# TASK INPUTS
§
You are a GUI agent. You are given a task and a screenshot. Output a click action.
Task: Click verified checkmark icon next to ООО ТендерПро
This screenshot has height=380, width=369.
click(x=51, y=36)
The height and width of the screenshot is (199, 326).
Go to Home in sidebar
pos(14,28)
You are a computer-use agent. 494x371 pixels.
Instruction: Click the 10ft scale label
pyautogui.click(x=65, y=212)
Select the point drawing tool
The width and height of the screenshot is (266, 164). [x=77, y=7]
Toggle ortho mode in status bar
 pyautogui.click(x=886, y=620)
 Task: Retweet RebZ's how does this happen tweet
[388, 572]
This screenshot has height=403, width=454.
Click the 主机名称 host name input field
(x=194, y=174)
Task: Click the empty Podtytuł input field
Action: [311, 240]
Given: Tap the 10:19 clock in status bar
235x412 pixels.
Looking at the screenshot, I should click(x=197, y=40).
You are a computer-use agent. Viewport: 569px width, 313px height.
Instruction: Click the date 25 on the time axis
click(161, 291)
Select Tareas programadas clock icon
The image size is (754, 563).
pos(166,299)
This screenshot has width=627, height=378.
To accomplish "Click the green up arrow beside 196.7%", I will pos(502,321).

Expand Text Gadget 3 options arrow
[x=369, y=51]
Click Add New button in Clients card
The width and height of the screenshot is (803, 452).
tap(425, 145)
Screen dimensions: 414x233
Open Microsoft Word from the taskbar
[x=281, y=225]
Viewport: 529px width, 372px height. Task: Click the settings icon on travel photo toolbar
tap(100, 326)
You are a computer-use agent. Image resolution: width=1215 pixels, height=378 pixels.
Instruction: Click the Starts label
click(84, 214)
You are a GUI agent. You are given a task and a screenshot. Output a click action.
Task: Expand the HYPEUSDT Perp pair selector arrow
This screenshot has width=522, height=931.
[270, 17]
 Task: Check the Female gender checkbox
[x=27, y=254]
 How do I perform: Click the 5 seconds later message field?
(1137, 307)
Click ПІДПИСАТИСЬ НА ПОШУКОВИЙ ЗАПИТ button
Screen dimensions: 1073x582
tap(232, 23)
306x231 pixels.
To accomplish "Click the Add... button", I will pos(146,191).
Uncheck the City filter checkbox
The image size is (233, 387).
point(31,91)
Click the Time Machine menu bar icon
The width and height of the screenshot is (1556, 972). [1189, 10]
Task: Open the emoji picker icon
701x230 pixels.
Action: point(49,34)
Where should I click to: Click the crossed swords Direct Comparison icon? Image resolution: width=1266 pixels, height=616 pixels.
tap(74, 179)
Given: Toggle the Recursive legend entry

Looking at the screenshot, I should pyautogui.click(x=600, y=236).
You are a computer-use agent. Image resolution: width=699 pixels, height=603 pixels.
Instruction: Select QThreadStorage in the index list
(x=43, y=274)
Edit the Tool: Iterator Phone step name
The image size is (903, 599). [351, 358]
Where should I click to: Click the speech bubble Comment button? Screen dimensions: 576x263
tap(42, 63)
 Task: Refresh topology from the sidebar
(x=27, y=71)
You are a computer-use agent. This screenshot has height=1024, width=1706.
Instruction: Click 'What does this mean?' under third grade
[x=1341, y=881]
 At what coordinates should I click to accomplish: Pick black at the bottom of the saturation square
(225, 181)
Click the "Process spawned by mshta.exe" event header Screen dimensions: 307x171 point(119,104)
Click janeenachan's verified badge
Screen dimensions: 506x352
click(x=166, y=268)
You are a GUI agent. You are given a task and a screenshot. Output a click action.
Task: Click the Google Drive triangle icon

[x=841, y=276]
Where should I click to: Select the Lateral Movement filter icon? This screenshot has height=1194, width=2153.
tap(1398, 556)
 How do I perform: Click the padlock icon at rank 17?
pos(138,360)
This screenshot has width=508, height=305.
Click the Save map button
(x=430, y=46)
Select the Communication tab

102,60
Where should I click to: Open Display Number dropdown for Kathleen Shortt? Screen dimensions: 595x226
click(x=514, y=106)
§
# WHAT THIS TASK INVOLVES
Reply with nothing but the number of lines in the listing that include "will".

# RESULT
2